Sur le rapport de M. Barbier, conseiller référendaire, les observations de la SCP Alain Bénabent, avocat de M. R... G... A..., les observations de la SCP Gatineau, Fattaccini et Rebeyrol, avocat de l'URSSAF d'Aquitaine, et les conclusions de Mme Le Dimna, avocat général, après débats en l'audience publique du 19 mai 2020 où étaient présents M. Soulard, président, M. Barbier, conseiller rapporteur, Mme Durin-Karsenty, conseiller de la chambre, et Mme Guichard, greffier de chambre,
la chambre criminelle de la Cour de cassation, composée, en application de l'article 567-1-1 du code de procédure pénale, des président et conseillers précités, après en avoir délibéré conformément à la loi, a rendu le présent arrêt.
Par arrêt du 13 novembre 2019, la Cour de cassation a ordonné le sursis à statuer jusqu'au prononcé de la décision de la Cour de justice de l'Union européenne, saisie d'une question préjudicielle par arrêt de la Cour de cassation en date du 8 janvier 2019 (Crim., 8 janvier 2019, pourvoi n° 17-82.553).
Par arrêt du 14 mai 2020 (affaire C 17-19), la Cour de justice de l'Union européenne a répondu à la question posée dans les termes suivants :
« L'article 11, paragraphe 1, sous a), l'article 12 bis, point 2, sous a), et point 4, sous a), du règlement (CEE) n° 574/72 du Conseil, du 21 mars 1972, fixant les modalités d'application du règlement (CEE) n° 1408/71 relatif à l'application des régimes de sécurité sociale aux travailleurs salariés, aux travailleurs non salariés et aux membres de leur famille qui se déplacent à l'intérieur de la Communauté, dans sa version modifiée et mise à jour par le règlement (CE) n° 118/97 du Conseil, du 2 décembre 1996, tel que modifié par le règlement (CE) n° 647/2005 du Parlement européen et du Conseil, du 13 avril 2005, ainsi que l'article 19, paragraphe 2, du règlement (CE) n° 987/2009 du Parlement européen et du Conseil, du 16 septembre 2009, fixant les modalités d'application du règlement (CE) n° 883/2004 portant sur la coordination des systèmes de sécurité sociale, doivent être interprétés en ce sens qu'un certificat E 101, délivré par l'institution compétente d'un État membre, au titre de l'article 14, point 1, sous a), ou de l'article 14, point 2, sous b), du règlement (CEE) n° 1408/71 du Conseil, du 14 juin 1971, relatif à l'application des régimes de sécurité sociale aux travailleurs salariés, aux travailleurs non salariés et aux membres de leur famille qui se déplacent à l'intérieur de la Communauté, dans sa version modifiée et mise à jour par le règlement n° 118/97, tel que modifié par le règlement (CE) n° 1606/98, du Conseil, du 29 juin 1998, à des travailleurs exerçant leurs activités sur le territoire d'un autre État membre, et un certificat A1, délivré par cette institution, au titre de l'article 12, paragraphe 1, ou de l'article 13, paragraphe 1, du règlement (CE) n° 883/2004 du Parlement européen et du Conseil, du 29 avril 2004, portant sur la coordination des systèmes de sécurité sociale, tel que modifié par le règlement (CE) no 465/2012 du Parlement européen et du Conseil, du 22 mai 2012, à de tels travailleurs, s'imposent aux juridictions de ce dernier État membre uniquement en matière de sécurité sociale. »

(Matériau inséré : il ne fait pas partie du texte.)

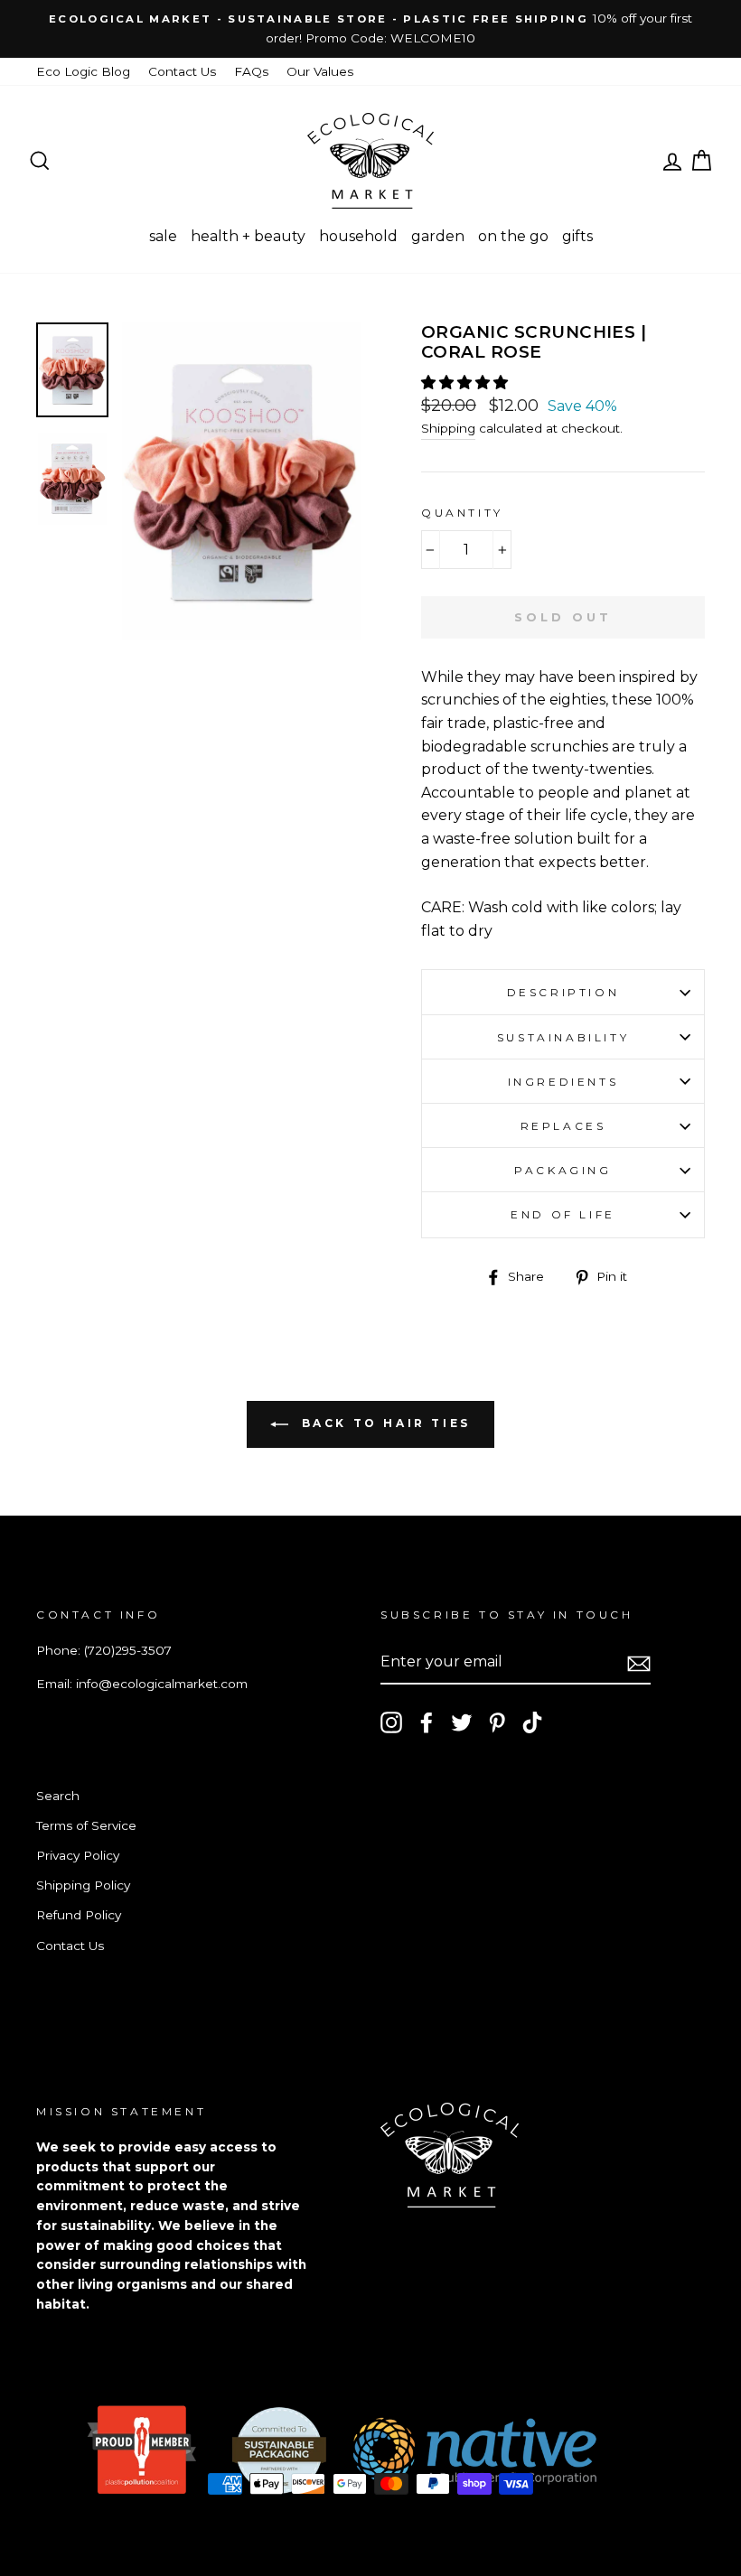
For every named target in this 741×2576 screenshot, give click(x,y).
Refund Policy (78, 1915)
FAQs (251, 71)
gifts (577, 236)
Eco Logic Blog (83, 71)
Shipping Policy (83, 1885)
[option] (370, 29)
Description (563, 992)
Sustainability (563, 1037)
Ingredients (563, 1081)
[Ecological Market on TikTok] (532, 1722)
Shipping (448, 428)
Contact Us (182, 71)
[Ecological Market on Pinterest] (497, 1722)
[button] (466, 382)
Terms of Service (86, 1825)
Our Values (319, 71)
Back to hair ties (383, 1423)
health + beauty (248, 236)
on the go (513, 236)
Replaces (563, 1126)
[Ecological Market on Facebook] (426, 1722)
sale (163, 236)
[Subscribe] (639, 1663)
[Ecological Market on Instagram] (391, 1722)
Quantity (462, 512)
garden (437, 236)
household (358, 236)
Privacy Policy (77, 1855)
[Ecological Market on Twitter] (462, 1722)
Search (58, 1795)
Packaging (562, 1170)
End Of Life (563, 1214)
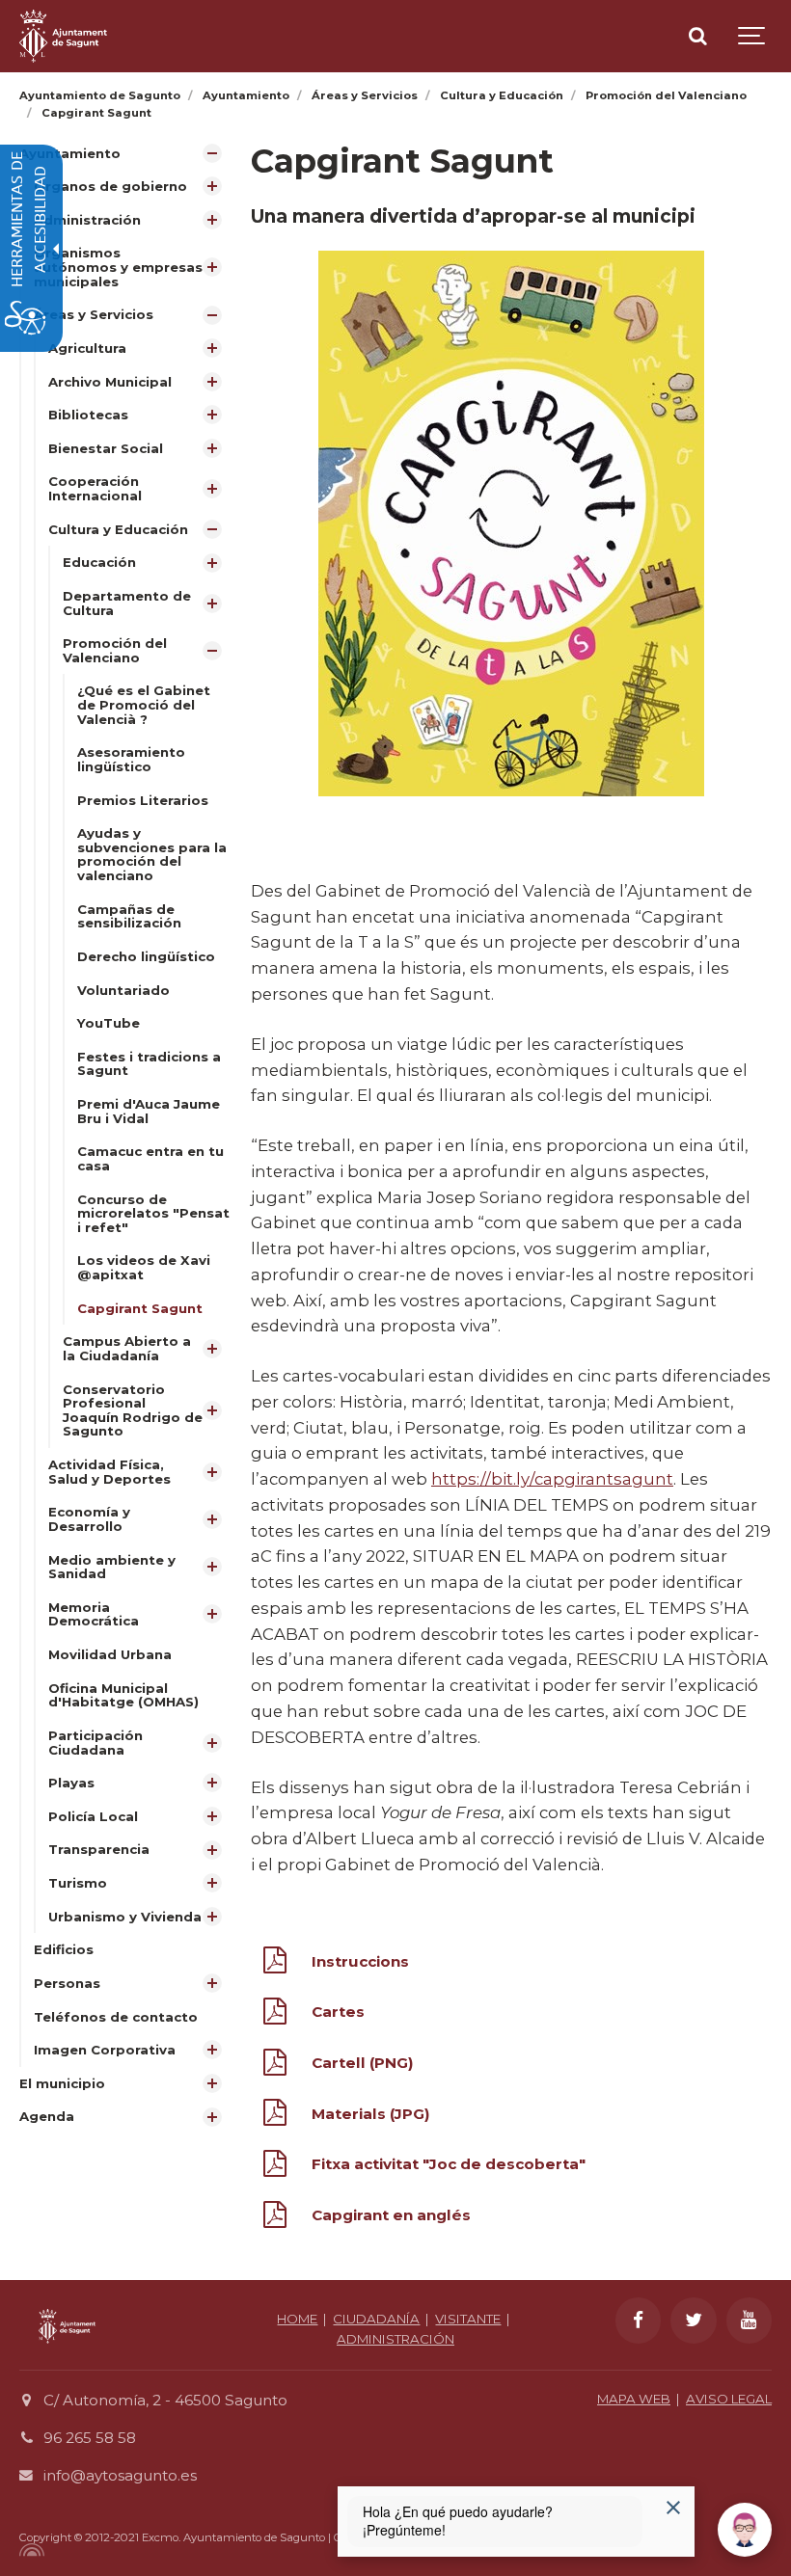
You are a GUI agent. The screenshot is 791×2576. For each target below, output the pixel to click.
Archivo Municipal (110, 381)
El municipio (62, 2083)
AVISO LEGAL (729, 2398)
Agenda (46, 2116)
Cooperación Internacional (95, 488)
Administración (87, 220)
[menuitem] (125, 1102)
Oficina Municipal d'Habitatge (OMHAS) (123, 1695)
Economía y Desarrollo (89, 1519)
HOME (297, 2318)
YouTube (108, 1023)
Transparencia (99, 1849)
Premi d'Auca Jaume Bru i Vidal (148, 1111)
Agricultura (87, 348)
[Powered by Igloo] (29, 2550)
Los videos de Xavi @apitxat (143, 1267)
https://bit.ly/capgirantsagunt (552, 1479)
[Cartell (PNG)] (274, 2066)
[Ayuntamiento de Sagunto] (63, 36)
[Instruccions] (274, 1963)
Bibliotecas (88, 414)
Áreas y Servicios (93, 314)
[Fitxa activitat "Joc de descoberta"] (274, 2167)
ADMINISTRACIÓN (395, 2339)
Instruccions (360, 1961)
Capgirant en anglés (391, 2215)
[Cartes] (274, 2015)
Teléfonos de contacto (116, 2017)
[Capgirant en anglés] (274, 2218)
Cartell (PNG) (363, 2062)
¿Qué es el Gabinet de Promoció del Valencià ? (143, 704)
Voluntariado (123, 990)
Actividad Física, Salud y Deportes (109, 1472)
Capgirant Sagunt (140, 1308)
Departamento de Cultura (127, 603)
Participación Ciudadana (95, 1743)
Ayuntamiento (70, 153)
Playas (71, 1782)
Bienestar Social (105, 448)
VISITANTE (468, 2318)
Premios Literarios (142, 800)
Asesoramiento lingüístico (131, 759)
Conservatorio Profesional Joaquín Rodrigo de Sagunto (133, 1410)
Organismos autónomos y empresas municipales (118, 266)
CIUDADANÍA (376, 2318)
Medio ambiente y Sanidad (112, 1567)
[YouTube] (749, 2320)
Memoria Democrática (93, 1614)
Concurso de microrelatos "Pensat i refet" (153, 1213)
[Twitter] (693, 2320)
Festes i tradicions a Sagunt (149, 1064)
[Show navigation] (752, 36)
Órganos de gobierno (110, 186)
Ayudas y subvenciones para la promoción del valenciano (152, 854)
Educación (99, 562)
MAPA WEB (633, 2398)
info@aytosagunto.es (120, 2475)
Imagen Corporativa (105, 2049)
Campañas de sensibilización (129, 916)
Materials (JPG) (371, 2114)
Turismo (77, 1883)
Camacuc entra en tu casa (150, 1158)
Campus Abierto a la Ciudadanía (127, 1348)
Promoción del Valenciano (115, 650)
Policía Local (93, 1816)
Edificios (64, 1949)
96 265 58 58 (89, 2437)
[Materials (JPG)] (274, 2116)
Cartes (338, 2011)
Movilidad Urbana (110, 1654)
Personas (67, 1983)
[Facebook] (638, 2320)
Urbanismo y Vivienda (125, 1916)
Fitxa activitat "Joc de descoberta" (449, 2164)
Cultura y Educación (118, 529)
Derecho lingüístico (146, 956)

Il convient en conséquence de renvoyer l'examen de l'affaire en invitant les parties à déposer leurs mémoires et observations complémentaires avant le 1er juillet 2020 et de fixer l'examen au fond de l'affaire au 17 novembre.
PAR CES MOTIFS, la Cour :
SURSOIT à statuer dans l'attente des mémoires ou observations complémentaires des parties.
RENVOIE l'examen au fond de l'affaire à l'audience du 17 novembre 2020 ;
Ainsi fait et jugé par la Cour de cassation, chambre criminelle, et prononcé par le président le trois juin deux mille vingt.